» What is being asked
Your job is to set down the stretch of entries that opens with the line containing "You are a computer-use agent. This" and closes with the line containing "You are a computer-use agent. Image resolution: width=540". Keep both end lines, copy each exactly, and add nothing.

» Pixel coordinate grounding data
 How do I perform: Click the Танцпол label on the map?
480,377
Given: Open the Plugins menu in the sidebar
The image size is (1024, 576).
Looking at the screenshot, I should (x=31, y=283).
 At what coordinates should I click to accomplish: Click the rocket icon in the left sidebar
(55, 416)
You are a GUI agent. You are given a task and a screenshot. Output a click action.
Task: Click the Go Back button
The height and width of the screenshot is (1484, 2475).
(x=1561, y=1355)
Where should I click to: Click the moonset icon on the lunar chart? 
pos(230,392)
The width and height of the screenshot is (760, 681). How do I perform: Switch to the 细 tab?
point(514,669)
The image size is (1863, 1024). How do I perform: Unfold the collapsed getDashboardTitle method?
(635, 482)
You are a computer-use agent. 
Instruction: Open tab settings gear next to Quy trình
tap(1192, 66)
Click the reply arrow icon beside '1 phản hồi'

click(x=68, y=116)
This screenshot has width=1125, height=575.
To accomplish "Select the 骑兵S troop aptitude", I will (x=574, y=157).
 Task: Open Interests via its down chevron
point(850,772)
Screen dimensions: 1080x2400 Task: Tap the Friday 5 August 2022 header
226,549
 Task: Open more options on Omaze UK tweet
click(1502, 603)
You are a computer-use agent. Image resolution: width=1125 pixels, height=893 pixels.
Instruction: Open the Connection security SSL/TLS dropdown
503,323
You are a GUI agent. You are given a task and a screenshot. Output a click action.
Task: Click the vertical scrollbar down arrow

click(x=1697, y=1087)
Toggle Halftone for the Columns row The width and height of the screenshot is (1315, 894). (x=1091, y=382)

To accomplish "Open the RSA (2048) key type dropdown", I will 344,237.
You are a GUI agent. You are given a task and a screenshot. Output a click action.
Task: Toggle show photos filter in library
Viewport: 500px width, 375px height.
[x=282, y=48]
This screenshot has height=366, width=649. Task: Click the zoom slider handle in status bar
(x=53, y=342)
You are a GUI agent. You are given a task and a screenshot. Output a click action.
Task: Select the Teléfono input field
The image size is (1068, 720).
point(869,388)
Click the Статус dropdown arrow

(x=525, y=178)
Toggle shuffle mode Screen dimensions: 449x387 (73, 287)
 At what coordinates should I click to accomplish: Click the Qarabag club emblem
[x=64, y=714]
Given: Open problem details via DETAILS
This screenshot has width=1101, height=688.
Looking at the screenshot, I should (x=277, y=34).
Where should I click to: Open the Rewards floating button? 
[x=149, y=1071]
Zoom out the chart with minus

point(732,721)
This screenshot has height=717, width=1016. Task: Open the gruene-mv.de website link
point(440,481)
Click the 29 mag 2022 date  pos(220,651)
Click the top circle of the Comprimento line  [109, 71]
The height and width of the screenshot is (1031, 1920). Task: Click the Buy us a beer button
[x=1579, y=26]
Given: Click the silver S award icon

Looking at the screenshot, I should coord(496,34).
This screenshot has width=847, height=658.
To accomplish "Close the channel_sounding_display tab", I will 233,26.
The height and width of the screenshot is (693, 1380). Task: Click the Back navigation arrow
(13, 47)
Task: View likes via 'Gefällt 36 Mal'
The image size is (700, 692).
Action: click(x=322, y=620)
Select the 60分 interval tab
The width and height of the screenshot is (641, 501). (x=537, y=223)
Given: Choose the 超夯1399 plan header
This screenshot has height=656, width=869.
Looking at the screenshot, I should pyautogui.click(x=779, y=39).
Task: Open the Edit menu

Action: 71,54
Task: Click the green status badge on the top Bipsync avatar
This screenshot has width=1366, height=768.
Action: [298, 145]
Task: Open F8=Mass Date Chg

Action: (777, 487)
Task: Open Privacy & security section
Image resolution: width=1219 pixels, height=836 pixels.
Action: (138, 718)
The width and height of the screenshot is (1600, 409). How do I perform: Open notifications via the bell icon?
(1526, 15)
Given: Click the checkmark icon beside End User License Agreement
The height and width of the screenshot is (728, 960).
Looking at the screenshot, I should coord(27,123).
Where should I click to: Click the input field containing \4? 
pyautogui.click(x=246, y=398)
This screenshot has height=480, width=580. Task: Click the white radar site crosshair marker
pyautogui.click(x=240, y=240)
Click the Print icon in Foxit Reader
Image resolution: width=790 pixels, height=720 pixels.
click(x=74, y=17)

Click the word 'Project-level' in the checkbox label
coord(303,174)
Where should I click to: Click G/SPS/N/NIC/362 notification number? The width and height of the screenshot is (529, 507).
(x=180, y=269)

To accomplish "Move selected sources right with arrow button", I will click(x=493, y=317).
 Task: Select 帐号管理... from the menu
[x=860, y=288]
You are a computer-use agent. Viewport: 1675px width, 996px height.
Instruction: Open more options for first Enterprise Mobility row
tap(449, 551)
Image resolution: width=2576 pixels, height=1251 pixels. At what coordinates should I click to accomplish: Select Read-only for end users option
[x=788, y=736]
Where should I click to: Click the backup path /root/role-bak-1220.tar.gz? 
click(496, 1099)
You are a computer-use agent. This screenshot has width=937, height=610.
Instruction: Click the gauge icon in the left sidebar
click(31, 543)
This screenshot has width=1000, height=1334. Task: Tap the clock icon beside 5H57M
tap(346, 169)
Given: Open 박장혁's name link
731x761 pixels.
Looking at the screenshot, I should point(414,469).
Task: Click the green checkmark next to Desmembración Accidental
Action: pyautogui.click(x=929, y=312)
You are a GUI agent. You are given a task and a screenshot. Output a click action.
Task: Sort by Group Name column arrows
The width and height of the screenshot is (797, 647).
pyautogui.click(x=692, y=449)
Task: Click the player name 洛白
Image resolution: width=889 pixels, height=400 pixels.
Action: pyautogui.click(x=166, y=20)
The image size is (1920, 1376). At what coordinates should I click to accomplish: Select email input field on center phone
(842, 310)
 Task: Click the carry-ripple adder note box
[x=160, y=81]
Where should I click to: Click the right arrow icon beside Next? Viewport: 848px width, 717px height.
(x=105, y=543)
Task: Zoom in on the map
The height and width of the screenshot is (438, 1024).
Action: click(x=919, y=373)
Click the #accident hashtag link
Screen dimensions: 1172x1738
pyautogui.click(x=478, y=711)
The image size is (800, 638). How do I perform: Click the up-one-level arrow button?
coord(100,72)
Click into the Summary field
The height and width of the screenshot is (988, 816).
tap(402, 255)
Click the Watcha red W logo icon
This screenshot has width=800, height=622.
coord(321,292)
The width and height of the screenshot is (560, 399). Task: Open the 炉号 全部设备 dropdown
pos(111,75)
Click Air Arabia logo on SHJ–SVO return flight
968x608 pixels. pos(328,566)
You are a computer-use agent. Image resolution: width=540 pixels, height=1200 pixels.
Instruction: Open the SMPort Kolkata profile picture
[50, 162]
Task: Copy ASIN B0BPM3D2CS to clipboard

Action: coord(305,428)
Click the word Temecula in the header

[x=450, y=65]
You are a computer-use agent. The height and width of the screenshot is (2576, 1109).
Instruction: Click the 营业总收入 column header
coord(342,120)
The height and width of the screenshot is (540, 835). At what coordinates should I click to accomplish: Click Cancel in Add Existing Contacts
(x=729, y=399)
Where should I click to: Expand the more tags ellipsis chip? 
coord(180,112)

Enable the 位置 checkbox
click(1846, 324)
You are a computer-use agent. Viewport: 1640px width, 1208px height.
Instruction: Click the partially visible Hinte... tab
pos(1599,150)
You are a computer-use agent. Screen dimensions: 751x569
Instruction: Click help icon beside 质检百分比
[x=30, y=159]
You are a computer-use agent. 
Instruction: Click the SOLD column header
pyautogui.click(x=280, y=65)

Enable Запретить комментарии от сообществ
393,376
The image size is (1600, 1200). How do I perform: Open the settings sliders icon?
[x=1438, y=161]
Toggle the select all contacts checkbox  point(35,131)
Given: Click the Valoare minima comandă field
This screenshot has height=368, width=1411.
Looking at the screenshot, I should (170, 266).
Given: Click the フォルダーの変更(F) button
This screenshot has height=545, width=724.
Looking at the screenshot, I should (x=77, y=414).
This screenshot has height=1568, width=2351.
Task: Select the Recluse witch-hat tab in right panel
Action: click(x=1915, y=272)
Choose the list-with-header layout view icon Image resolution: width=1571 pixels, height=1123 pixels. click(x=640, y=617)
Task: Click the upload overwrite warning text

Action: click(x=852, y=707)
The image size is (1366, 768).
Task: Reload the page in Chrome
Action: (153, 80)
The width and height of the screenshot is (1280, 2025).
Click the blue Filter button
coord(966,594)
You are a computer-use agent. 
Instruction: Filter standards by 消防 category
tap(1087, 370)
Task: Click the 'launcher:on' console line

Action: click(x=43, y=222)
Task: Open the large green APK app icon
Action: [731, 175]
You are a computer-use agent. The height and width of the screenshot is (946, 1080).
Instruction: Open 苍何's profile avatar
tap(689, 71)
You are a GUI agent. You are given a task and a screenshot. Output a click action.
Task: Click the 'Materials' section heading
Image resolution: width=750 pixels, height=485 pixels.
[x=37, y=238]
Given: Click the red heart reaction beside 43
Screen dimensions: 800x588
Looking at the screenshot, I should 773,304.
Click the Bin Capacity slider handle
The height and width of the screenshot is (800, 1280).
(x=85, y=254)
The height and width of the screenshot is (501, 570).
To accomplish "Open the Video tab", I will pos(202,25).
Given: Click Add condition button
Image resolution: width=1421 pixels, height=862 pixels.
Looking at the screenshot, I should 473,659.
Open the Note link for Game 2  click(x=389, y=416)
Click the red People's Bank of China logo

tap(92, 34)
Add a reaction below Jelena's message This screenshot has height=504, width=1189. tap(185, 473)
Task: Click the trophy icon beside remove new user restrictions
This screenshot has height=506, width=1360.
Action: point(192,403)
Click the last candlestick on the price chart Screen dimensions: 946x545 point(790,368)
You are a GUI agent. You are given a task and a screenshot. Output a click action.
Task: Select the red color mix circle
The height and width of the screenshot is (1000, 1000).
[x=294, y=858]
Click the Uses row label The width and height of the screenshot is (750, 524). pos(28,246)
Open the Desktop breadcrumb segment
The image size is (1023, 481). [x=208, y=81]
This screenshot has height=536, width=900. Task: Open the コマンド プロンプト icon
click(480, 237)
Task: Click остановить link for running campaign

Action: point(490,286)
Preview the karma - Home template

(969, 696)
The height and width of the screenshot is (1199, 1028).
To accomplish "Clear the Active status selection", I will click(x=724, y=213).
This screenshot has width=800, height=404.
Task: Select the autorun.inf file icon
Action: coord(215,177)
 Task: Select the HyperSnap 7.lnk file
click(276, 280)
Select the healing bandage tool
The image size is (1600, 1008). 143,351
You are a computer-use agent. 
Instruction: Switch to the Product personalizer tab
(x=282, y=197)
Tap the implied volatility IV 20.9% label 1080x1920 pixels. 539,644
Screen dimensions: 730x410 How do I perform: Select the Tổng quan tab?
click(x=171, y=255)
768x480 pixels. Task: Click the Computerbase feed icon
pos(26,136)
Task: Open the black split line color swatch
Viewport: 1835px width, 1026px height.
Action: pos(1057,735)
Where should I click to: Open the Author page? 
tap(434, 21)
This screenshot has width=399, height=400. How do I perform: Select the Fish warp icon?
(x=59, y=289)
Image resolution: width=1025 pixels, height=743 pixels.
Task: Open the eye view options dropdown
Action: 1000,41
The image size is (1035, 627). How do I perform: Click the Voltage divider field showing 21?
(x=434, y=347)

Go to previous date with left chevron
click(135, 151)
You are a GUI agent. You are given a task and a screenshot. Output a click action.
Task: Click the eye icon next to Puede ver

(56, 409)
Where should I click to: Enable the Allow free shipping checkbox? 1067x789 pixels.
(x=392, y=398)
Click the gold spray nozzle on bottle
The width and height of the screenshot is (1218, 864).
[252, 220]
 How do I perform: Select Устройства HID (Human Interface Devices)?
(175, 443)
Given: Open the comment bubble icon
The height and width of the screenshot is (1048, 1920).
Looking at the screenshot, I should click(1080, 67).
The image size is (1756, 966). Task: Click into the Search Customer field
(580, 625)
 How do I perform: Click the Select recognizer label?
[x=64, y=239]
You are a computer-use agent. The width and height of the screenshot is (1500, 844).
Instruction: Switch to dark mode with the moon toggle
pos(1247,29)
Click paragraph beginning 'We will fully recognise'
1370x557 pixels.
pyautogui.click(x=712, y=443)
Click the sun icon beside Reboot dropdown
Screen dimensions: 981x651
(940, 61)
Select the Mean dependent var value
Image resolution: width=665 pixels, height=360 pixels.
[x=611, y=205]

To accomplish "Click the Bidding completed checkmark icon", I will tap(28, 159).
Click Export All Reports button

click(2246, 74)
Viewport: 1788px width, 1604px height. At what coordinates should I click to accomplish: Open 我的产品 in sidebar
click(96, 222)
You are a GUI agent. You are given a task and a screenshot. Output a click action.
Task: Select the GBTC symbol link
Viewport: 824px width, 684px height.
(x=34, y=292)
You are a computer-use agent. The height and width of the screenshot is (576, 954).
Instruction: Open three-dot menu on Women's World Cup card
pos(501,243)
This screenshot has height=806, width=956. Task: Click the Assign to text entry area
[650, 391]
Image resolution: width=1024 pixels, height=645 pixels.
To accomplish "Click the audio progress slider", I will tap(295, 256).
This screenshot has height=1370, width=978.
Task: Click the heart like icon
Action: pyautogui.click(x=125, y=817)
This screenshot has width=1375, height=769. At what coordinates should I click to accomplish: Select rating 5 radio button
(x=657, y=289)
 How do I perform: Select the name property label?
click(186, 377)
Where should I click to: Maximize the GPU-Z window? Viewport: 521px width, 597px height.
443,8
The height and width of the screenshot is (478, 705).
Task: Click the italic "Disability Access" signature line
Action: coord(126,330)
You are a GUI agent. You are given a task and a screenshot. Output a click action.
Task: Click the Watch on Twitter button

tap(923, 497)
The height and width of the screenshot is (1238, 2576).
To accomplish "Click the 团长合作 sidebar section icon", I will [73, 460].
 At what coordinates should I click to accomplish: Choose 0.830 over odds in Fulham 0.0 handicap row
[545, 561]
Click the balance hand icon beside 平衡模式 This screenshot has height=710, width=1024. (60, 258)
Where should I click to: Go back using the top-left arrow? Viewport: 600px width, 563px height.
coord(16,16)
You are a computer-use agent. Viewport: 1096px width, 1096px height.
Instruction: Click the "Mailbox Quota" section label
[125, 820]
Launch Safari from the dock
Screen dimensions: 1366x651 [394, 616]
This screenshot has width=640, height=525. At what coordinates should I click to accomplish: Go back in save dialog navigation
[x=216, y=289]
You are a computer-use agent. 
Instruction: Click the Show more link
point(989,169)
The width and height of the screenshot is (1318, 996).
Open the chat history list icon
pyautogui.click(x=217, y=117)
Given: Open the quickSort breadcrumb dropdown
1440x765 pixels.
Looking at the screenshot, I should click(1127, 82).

» Exercise answer
You are a computer-use agent. This screenshot has width=937, height=610.
Instruction: Click the gauge icon in the left sidebar
click(31, 543)
This screenshot has width=1000, height=1334. Task: Tap the clock icon beside 5H57M
tap(346, 169)
Given: Open 박장혁's name link
731x761 pixels.
Looking at the screenshot, I should point(414,469).
Task: Click the green checkmark next to Desmembración Accidental
Action: pyautogui.click(x=929, y=312)
You are a GUI agent. You are given a task and a screenshot. Output a click action.
Task: Sort by Group Name column arrows
The width and height of the screenshot is (797, 647).
pyautogui.click(x=692, y=449)
Task: Click the player name 洛白
Image resolution: width=889 pixels, height=400 pixels.
Action: pyautogui.click(x=166, y=20)
The image size is (1920, 1376). At what coordinates should I click to accomplish: Select email input field on center phone
(842, 310)
 Task: Click the carry-ripple adder note box
[x=160, y=81]
Where should I click to: Click the right arrow icon beside Next? Viewport: 848px width, 717px height.
(x=105, y=543)
Task: Zoom in on the map
The height and width of the screenshot is (438, 1024).
Action: click(x=919, y=373)
Click the #accident hashtag link
Screen dimensions: 1172x1738
pyautogui.click(x=478, y=711)
The image size is (800, 638). How do I perform: Click the up-one-level arrow button?
coord(100,72)
Click into the Summary field
The height and width of the screenshot is (988, 816).
tap(402, 255)
Click the Watcha red W logo icon
This screenshot has width=800, height=622.
coord(321,292)
The width and height of the screenshot is (560, 399). Task: Open the 炉号 全部设备 dropdown
pos(111,75)
Click Air Arabia logo on SHJ–SVO return flight
968x608 pixels. pos(328,566)
You are a computer-use agent. Image resolution: width=540 pixels, height=1200 pixels.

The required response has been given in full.